__WHAT YOU HAVE TO DO__
Here is a listing. Repeat it exactly and in its entirety.

__LISTED ENTRIES__
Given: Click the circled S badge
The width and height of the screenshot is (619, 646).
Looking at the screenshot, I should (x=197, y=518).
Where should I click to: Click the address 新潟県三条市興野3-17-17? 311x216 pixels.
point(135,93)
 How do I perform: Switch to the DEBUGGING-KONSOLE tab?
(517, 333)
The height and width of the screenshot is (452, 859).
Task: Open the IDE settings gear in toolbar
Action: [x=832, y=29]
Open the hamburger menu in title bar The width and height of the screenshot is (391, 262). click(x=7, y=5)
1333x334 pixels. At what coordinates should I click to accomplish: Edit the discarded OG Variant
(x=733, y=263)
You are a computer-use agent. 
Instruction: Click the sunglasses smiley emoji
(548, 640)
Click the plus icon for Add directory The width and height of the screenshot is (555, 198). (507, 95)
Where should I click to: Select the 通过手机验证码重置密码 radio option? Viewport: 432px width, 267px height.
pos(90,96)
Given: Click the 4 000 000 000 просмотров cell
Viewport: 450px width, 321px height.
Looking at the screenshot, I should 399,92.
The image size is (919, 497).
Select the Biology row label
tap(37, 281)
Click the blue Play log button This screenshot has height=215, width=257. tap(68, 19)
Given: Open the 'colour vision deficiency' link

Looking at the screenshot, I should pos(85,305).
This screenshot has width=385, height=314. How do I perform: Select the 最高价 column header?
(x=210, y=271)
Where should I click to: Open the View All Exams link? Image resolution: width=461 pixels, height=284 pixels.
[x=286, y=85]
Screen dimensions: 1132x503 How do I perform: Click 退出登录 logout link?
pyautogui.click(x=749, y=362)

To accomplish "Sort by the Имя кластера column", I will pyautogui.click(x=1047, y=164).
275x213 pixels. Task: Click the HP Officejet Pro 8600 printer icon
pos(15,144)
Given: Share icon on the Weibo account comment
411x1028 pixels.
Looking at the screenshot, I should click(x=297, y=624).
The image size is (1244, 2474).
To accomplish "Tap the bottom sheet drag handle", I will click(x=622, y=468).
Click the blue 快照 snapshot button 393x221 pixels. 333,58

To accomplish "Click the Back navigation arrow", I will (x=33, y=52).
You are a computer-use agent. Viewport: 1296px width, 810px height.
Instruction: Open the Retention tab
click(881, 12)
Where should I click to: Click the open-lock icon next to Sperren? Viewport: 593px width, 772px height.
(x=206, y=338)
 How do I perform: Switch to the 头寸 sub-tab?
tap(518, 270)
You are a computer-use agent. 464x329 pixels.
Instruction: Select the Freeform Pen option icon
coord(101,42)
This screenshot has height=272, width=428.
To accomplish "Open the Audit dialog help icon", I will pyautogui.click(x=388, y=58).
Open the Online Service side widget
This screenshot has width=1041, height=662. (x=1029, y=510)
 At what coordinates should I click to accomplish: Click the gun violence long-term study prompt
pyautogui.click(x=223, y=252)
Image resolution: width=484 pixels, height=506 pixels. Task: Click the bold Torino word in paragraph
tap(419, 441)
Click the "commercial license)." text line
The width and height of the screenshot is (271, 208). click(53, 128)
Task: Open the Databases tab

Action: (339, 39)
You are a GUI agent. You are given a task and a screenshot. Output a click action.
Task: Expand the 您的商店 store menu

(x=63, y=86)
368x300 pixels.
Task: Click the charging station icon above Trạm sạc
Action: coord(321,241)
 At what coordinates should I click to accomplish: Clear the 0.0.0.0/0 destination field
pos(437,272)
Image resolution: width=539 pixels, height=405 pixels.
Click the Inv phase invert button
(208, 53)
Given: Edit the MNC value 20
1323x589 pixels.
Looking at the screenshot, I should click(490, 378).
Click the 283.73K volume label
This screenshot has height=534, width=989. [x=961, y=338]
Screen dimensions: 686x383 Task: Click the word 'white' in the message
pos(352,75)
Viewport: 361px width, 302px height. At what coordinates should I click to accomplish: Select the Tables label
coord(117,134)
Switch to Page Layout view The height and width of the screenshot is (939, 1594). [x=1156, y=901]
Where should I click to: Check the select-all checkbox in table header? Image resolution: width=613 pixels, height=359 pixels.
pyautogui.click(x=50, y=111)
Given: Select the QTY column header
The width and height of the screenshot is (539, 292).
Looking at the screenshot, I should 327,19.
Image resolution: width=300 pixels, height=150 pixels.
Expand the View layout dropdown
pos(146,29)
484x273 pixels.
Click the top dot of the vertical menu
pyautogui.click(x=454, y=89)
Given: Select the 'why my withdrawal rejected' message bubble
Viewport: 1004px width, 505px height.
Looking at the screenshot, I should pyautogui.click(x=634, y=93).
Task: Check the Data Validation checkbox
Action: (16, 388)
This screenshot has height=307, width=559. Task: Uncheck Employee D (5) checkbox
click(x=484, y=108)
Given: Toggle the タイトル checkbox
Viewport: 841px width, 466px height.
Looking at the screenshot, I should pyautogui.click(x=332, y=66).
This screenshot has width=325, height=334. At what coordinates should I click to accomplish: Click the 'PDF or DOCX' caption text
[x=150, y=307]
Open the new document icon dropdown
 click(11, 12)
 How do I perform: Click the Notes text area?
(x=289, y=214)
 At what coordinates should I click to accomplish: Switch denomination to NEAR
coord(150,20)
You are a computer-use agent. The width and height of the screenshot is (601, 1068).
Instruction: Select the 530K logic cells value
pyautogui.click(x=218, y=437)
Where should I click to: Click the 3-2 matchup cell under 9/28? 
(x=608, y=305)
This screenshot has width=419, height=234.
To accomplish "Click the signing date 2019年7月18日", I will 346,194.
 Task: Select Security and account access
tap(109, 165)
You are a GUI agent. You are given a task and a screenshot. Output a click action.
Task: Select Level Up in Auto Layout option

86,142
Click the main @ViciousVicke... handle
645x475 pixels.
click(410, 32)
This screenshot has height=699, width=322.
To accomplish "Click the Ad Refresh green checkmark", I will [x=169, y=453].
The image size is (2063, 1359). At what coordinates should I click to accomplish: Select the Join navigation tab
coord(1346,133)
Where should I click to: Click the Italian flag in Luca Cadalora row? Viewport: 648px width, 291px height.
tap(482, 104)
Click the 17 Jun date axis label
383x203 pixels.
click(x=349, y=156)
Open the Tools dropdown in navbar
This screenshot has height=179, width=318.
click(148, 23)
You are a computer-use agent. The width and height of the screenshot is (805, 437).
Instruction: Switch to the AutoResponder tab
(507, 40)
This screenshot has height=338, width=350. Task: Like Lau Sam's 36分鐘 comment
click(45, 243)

__EXERCISE SOLUTION__
Given: Click the circled S badge
The width and height of the screenshot is (619, 646).
Looking at the screenshot, I should (x=197, y=518).
Where should I click to: Click the address 新潟県三条市興野3-17-17? 311x216 pixels.
point(135,93)
 How do I perform: Switch to the DEBUGGING-KONSOLE tab?
(517, 333)
The height and width of the screenshot is (452, 859).
Task: Open the IDE settings gear in toolbar
Action: [x=832, y=29]
Open the hamburger menu in title bar The width and height of the screenshot is (391, 262). click(x=7, y=5)
1333x334 pixels. At what coordinates should I click to accomplish: Edit the discarded OG Variant
(x=733, y=263)
You are a computer-use agent. 
Instruction: Click the sunglasses smiley emoji
(548, 640)
Click the plus icon for Add directory The width and height of the screenshot is (555, 198). (507, 95)
Where should I click to: Select the 通过手机验证码重置密码 radio option? Viewport: 432px width, 267px height.
pos(90,96)
Given: Click the 4 000 000 000 просмотров cell
Viewport: 450px width, 321px height.
Looking at the screenshot, I should 399,92.
The image size is (919, 497).
Select the Biology row label
tap(37, 281)
Click the blue Play log button This screenshot has height=215, width=257. tap(68, 19)
Given: Open the 'colour vision deficiency' link

Looking at the screenshot, I should pos(85,305).
This screenshot has width=385, height=314. How do I perform: Select the 最高价 column header?
(x=210, y=271)
Where should I click to: Open the View All Exams link? Image resolution: width=461 pixels, height=284 pixels.
[x=286, y=85]
Screen dimensions: 1132x503 How do I perform: Click 退出登录 logout link?
pyautogui.click(x=749, y=362)

To accomplish "Sort by the Имя кластера column", I will pyautogui.click(x=1047, y=164).
275x213 pixels. Task: Click the HP Officejet Pro 8600 printer icon
pos(15,144)
Given: Share icon on the Weibo account comment
411x1028 pixels.
Looking at the screenshot, I should click(x=297, y=624).
The image size is (1244, 2474).
To accomplish "Tap the bottom sheet drag handle", I will click(x=622, y=468).
Click the blue 快照 snapshot button 393x221 pixels. 333,58

To accomplish "Click the Back navigation arrow", I will (x=33, y=52).
You are a computer-use agent. Viewport: 1296px width, 810px height.
Instruction: Open the Retention tab
click(881, 12)
Where should I click to: Click the open-lock icon next to Sperren? Viewport: 593px width, 772px height.
(x=206, y=338)
 How do I perform: Switch to the 头寸 sub-tab?
tap(518, 270)
You are a computer-use agent. 464x329 pixels.
Instruction: Select the Freeform Pen option icon
coord(101,42)
This screenshot has height=272, width=428.
To accomplish "Open the Audit dialog help icon", I will pyautogui.click(x=388, y=58).
Open the Online Service side widget
This screenshot has width=1041, height=662. (x=1029, y=510)
 At what coordinates should I click to accomplish: Click the gun violence long-term study prompt
pyautogui.click(x=223, y=252)
Image resolution: width=484 pixels, height=506 pixels. Task: Click the bold Torino word in paragraph
tap(419, 441)
Click the "commercial license)." text line
The width and height of the screenshot is (271, 208). click(53, 128)
Task: Open the Databases tab

Action: (339, 39)
You are a GUI agent. You are given a task and a screenshot. Output a click action.
Task: Expand the 您的商店 store menu

(x=63, y=86)
368x300 pixels.
Task: Click the charging station icon above Trạm sạc
Action: coord(321,241)
 At what coordinates should I click to accomplish: Clear the 0.0.0.0/0 destination field
pos(437,272)
Image resolution: width=539 pixels, height=405 pixels.
Click the Inv phase invert button
(208, 53)
Given: Edit the MNC value 20
1323x589 pixels.
Looking at the screenshot, I should click(490, 378).
Click the 283.73K volume label
This screenshot has height=534, width=989. [x=961, y=338]
Screen dimensions: 686x383 Task: Click the word 'white' in the message
pos(352,75)
Viewport: 361px width, 302px height. At what coordinates should I click to accomplish: Select the Tables label
coord(117,134)
Switch to Page Layout view The height and width of the screenshot is (939, 1594). [x=1156, y=901]
Where should I click to: Check the select-all checkbox in table header? Image resolution: width=613 pixels, height=359 pixels.
pyautogui.click(x=50, y=111)
Given: Select the QTY column header
The width and height of the screenshot is (539, 292).
Looking at the screenshot, I should 327,19.
Image resolution: width=300 pixels, height=150 pixels.
Expand the View layout dropdown
pos(146,29)
484x273 pixels.
Click the top dot of the vertical menu
pyautogui.click(x=454, y=89)
Given: Select the 'why my withdrawal rejected' message bubble
Viewport: 1004px width, 505px height.
Looking at the screenshot, I should pyautogui.click(x=634, y=93).
Task: Check the Data Validation checkbox
Action: (16, 388)
This screenshot has height=307, width=559. Task: Uncheck Employee D (5) checkbox
click(x=484, y=108)
Given: Toggle the タイトル checkbox
Viewport: 841px width, 466px height.
Looking at the screenshot, I should pyautogui.click(x=332, y=66).
This screenshot has width=325, height=334. At what coordinates should I click to accomplish: Click the 'PDF or DOCX' caption text
[x=150, y=307]
Open the new document icon dropdown
 click(11, 12)
 How do I perform: Click the Notes text area?
(x=289, y=214)
 At what coordinates should I click to accomplish: Switch denomination to NEAR
coord(150,20)
You are a computer-use agent. The width and height of the screenshot is (601, 1068).
Instruction: Select the 530K logic cells value
pyautogui.click(x=218, y=437)
Where should I click to: Click the 3-2 matchup cell under 9/28? 
(x=608, y=305)
This screenshot has width=419, height=234.
To accomplish "Click the signing date 2019年7月18日", I will 346,194.
 Task: Select Security and account access
tap(109, 165)
You are a GUI agent. You are given a task and a screenshot. Output a click action.
Task: Select Level Up in Auto Layout option

86,142
Click the main @ViciousVicke... handle
645x475 pixels.
click(410, 32)
This screenshot has height=699, width=322.
To accomplish "Click the Ad Refresh green checkmark", I will [x=169, y=453].
The image size is (2063, 1359). At what coordinates should I click to accomplish: Select the Join navigation tab
coord(1346,133)
Where should I click to: Click the Italian flag in Luca Cadalora row? Viewport: 648px width, 291px height.
tap(482, 104)
Click the 17 Jun date axis label
383x203 pixels.
click(x=349, y=156)
Open the Tools dropdown in navbar
This screenshot has height=179, width=318.
click(148, 23)
You are a computer-use agent. The width and height of the screenshot is (805, 437).
Instruction: Switch to the AutoResponder tab
(507, 40)
This screenshot has height=338, width=350. Task: Like Lau Sam's 36分鐘 comment
click(45, 243)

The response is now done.